Segment Start: The input

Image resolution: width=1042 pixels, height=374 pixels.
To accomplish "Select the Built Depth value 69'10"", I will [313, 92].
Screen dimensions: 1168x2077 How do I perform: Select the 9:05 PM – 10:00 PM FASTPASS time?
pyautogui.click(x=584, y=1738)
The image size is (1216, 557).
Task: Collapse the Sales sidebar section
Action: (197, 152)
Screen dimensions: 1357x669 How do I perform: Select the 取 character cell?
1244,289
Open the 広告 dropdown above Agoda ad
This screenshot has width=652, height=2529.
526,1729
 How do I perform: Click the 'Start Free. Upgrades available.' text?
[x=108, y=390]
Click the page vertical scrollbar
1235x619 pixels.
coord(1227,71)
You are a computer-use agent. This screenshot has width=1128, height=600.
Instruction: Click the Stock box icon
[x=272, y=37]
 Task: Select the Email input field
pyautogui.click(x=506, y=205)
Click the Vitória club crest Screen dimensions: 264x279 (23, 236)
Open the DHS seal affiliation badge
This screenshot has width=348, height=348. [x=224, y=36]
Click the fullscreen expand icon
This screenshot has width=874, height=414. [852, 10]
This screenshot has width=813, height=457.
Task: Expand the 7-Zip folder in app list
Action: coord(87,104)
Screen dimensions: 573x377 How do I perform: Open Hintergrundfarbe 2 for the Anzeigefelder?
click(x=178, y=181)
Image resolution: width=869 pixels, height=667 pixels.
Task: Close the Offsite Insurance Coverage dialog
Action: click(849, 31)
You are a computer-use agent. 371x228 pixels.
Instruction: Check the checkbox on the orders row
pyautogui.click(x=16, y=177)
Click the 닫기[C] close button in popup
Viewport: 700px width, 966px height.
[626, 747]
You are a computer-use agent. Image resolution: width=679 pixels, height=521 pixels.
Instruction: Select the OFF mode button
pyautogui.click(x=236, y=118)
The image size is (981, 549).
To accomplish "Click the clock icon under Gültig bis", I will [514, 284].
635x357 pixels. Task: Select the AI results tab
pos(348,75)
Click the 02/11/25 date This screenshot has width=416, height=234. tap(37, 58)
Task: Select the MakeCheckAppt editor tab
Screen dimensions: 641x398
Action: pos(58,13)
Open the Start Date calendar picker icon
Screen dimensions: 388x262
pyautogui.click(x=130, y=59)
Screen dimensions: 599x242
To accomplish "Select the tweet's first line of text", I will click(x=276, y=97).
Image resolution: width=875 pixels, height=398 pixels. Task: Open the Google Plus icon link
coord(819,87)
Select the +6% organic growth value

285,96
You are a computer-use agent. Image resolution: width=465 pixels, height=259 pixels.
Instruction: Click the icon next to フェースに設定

Segment End: The input

Brief — Collect every line above that contains the word "will".

Answer to this problem —
To accomplish "Select the Built Depth value 69'10"", I will [313, 92].
To accomplish "Click the clock icon under Gültig bis", I will [514, 284].
To accomplish "Select the tweet's first line of text", I will click(x=276, y=97).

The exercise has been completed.